# External Monitoring

This notebook give you a example how to use MLOps to host a monitoring for the models you trained on your machine!

## MLOpsDataSourceClient

First of all, you must register a datasource

In [None]:
from mlops_codex.datasources import MLOpsDataSourceClient

datasource_client = MLOpsDataSourceClient(
    login="<email>",
    password="<tenant>",
    tenant="<tenant>"
)

In [None]:
datasource = datasource_client.register_datasource(
    datasource_name='TestAzure',
    provider='Azure',
    cloud_credentials="<path/to/your/cloud/credentials>",
    group='datarisk'
)

## MLOpsTrainingClient

Next, createa a training experiment

In [None]:
from mlops_codex.training import MLOpsTrainingClient
training_client = MLOpsTrainingClient(
    login="<email>",
    password="<tenant>",
    tenant="<tenant>"
)

In [None]:
training = training_client.create_training_experiment(
    experiment_name='External Train',
    model_type='Classification',
    group='datarisk'
)

In [None]:
import pandas as pd
from lightgbm import LGBMClassifier
from sklearn.impute import SimpleImputer
from sklearn.pipeline import make_pipeline
from sklearn.model_selection import cross_val_score

base_path = './samples/train/'
df = pd.read_csv(base_path+"/dados.csv")
X = df.drop(columns=['target'])
y = df[["target"]]

pipe = make_pipeline(SimpleImputer(), LGBMClassifier(force_col_wise=True))
pipe.fit(X, y)

with training.log_train(name='External training', X_train=X, y_train=y) as logger:
    logger.save_model(pipe)
    
    model_output = pd.DataFrame({"pred": pipe.predict(X), "proba": pipe.predict_proba(X)[:,1]})
    
    logger.save_model_output(model_output)

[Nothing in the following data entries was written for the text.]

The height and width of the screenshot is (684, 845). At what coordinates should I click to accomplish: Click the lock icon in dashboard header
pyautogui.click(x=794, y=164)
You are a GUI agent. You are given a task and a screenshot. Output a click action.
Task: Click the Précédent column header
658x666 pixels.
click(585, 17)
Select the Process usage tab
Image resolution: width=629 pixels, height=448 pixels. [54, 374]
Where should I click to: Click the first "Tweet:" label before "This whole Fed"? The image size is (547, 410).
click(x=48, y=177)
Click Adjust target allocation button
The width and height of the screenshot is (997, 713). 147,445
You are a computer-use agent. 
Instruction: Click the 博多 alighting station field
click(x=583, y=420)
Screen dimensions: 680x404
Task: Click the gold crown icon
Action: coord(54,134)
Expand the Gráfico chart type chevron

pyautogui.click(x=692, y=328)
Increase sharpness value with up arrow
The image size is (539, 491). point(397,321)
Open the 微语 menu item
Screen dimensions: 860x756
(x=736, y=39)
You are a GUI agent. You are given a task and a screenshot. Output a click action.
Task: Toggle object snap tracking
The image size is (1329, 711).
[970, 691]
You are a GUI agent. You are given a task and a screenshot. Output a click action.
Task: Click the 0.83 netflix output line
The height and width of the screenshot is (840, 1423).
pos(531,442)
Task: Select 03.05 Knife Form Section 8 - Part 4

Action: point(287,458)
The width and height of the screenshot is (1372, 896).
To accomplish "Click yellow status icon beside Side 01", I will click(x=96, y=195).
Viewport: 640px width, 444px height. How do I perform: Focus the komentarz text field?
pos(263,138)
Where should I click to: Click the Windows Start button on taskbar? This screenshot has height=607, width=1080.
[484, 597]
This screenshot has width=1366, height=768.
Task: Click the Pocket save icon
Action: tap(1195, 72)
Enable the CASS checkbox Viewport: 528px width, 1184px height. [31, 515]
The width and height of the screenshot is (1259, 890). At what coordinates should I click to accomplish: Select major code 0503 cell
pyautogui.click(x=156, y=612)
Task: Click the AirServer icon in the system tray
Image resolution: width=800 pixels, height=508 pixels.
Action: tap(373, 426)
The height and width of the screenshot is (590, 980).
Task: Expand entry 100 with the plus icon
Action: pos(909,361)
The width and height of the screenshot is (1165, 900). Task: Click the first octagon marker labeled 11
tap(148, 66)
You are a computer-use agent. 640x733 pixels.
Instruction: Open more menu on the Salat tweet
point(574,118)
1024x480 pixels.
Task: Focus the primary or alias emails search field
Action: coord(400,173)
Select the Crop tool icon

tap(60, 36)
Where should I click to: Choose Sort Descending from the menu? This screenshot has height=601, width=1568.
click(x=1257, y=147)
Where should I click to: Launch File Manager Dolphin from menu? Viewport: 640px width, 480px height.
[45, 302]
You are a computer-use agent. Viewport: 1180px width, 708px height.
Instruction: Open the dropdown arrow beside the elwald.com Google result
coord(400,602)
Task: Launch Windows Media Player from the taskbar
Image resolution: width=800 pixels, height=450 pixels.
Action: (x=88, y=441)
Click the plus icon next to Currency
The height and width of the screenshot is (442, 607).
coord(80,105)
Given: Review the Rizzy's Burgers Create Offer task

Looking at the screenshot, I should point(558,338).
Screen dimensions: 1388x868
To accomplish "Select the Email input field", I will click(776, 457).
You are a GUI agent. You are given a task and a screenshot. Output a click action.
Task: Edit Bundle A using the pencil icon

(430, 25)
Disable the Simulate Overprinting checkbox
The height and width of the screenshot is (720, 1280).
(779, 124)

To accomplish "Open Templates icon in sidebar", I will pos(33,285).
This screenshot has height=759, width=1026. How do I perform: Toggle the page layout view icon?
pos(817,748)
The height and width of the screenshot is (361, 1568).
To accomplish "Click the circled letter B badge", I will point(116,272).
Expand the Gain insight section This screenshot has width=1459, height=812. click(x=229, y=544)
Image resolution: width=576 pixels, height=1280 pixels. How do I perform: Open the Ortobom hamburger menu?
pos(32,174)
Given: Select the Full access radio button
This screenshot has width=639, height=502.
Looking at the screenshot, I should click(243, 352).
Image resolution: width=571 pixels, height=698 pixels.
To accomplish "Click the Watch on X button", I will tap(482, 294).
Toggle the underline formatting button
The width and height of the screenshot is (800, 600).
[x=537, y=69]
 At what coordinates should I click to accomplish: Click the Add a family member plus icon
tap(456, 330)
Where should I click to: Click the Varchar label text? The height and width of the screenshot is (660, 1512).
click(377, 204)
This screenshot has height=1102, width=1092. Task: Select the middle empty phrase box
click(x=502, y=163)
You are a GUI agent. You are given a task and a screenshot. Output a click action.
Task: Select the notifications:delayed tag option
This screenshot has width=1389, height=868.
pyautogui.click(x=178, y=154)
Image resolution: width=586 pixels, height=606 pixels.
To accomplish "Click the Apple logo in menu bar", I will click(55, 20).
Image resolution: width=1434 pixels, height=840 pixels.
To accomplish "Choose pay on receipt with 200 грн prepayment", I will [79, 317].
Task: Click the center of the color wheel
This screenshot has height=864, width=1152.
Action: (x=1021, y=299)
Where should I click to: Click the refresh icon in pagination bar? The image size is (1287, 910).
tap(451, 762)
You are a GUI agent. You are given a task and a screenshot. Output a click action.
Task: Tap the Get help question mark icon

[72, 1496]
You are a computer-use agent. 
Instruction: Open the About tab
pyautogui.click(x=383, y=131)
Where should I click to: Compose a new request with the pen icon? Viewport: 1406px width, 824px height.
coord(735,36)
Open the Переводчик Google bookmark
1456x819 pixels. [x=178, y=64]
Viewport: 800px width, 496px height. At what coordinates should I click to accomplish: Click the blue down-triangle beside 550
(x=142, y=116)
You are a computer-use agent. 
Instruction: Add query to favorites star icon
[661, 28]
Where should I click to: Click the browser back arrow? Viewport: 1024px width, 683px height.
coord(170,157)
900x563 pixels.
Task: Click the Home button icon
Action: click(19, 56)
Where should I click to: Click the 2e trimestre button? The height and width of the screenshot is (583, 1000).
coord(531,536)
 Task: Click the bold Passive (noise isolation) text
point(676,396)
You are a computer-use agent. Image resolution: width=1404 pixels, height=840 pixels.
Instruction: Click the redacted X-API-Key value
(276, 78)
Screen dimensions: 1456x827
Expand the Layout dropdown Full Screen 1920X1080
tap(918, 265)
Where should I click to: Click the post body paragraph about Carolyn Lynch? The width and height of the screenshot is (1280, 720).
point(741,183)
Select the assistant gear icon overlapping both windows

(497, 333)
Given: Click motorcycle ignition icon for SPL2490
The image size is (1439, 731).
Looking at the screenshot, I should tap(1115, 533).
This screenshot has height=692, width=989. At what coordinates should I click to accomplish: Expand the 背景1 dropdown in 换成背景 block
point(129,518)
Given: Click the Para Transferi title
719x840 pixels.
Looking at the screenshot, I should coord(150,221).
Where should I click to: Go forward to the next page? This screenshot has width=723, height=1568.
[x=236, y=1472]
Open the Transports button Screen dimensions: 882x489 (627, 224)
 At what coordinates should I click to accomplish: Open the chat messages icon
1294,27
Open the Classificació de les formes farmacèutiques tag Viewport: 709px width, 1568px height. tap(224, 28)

    auc = cross_val_score(pipe, X, y, cv=5, scoring="roc_auc")
    f_score = cross_val_score(pipe, X, y, cv=5, scoring="f1")
    logger.save_metric(name='auc', value=auc.mean())
    logger.save_metric(name='f1_score', value=f_score.mean())

    logger.set_python_version('3.10')

In [None]:
training

In [None]:
training.get_training_execution()

And pass the necessary data for an external training

## MLOpsExternalMonitoringClient

Finally, you can start the process of hosting your local trained model

In [None]:
from mlops_codex.external_monitoring import MLOpsExternalMonitoringClient
external_monitoring_client = MLOpsExternalMonitoringClient(
    login="<email>",
    password="<tenant>",
    tenant="<tenant>"
)

Create a dictionary with a configuration file:
- **Name**: External Monitoring name.
- **TrainingExecutionId**: Valid Mlops training execution id.
- **Period**: Day | Week | Quarter | Month | Year 
- **InputCols**: Array with input columns name.
- **OuputCols**: Array with output columns name.
- **DataSourceName**: Valid Mlops datasource name.
- **DataSourceUri**: Valid datasource Uri.
- **ExtractionType**: Incremental | Full
- **ReferenceDate**: Reference extraction date. 
- **ColumnName**: Column name of the data column.
- **PythonVersion**: Python38 | Python39 | Python310. Needed if you plan to have `preprocessing`/`shap` steps.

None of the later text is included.